La soluzione così prospettata dalle Sezioni Unite con riferimento alla distinzione dell’appello (principale o incidentale) dalla mera riproposizione ci pare si ponga perfettamente in linea con l’evoluzione che a partire dalla riforma del 1990 e poi con ulteriore sviluppo nel corso degli ultimi anni ha subito il nostro appello ed in particolare con la scelta del legislatore del 2012 di prevedere che l’appello (principale o incidentale) deve essere motivato e che i motivi devono essere orientati ad una parte della sentenza impugnata. È evidente che se, a pena di inammissibilità, questo deve essere il contenuto dell’atto di appello, la mera riproposizione, che non ha a che fare immediatamente con la decisione del giudice di prime cure, ma che serve solo a consentire di allargare la cognizione del giudice d’appello anche alle questioni assorbite dalla decisione del giudice di primo grado, ove dovesse ritenere di accogliere l’appello (principale o incidentale) proposto, non si concreta in altro che nella riproposizione delle medesime questioni negli stessi termini nei quali esse sono state avanzate in primo grado. In ogni caso la riproposizione deve essere esplicita e specifica nel senso che non basta il richiamo alle conclusioni rassegnate in primo grado25, mentre non richiede la reiterazione delle istanze istruttorie pertinenti alla domanda o eccezione riproposta, ritualmente proposte in primo grado, le quali devono intendersi implicitamente riproposte con la riproposizione della domanda o dell’eccezione alle quali si riferivano in primo grado. La reiterazione delle istanze istruttorie, invece, viene imposta dalla giurisprudenza – ma con discutibile disparità di trattamento fra le parti – all’appellato vittorioso in primo grado26. L’onere di riproposizione, d’altro canto, vale anche nei confronti dell’appellato che sia rimasto contumace, come ha da tempo riconosciuto la stessa Suprema Corte27. E si tratta di conclusione assolutamente condivisibile proprio alla luce del mutato quadro legislativo che ha portato al superamento dell’effetto devolutivo automatico e generalizzato dell’appello.

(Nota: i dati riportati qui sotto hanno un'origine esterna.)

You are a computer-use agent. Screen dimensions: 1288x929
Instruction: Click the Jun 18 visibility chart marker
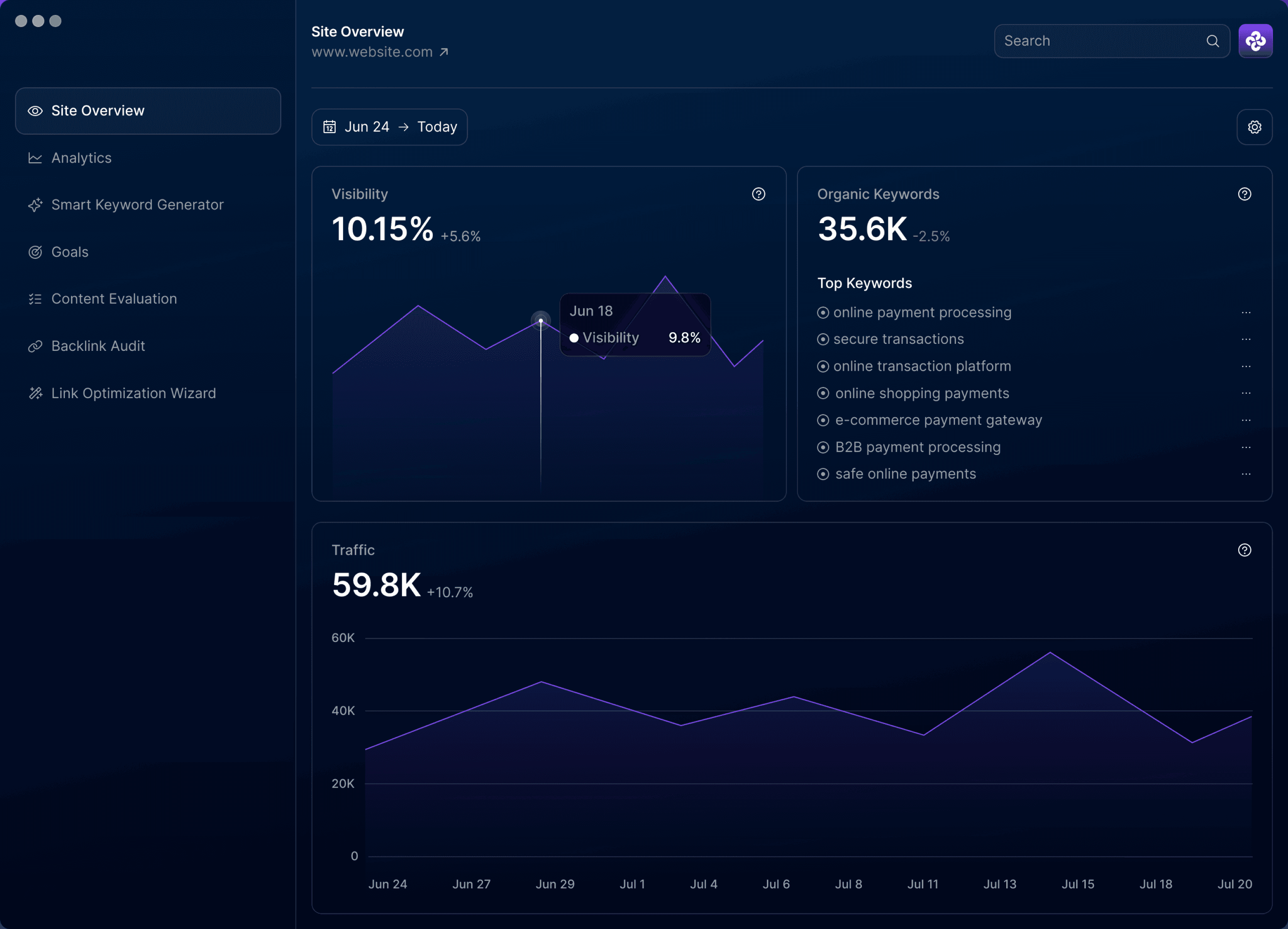click(541, 321)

La distinzione fra appello vero e proprio e riproposizione, dunque, non rileva solo ai fini della determinazione dell’ambito dell’effetto devolutivo, ma anche per delimitare l’ambito applicativo dell’accresciuto onere formale introdotto nel 2012 con la riformulazione dell’art. 342. Strettamente legata alla riproposizione ex art. 346, poi, è la questione rimessa alle Sezioni Unite dall’ord. interlocutoria della Sezione III, la n. 29499/201728, del termine ultimo entro il quale tale potere di riproposizione va esercitato dalla parte. E cioè se alla riproposizione delle domande ed eccezioni siano applicabili – come pare preferibile29 – oppure no le preclusioni stabilite per il giudizio di primo grado dall’art. 167 c.p.c. Con la conseguenza che, se le Sezioni Unite riterranno applicabile l’art. 167, le domande e le eccezioni rilevabili solo ad istanza di parte andranno riproposte con la comparsa di risposta (e dunque, negli stessi termini dell’appello incidentale, venti giorni prima dell’udienza); in caso contrario potranno essere riproposte anche successivamente, fino al momento della precisazione delle conclusioni.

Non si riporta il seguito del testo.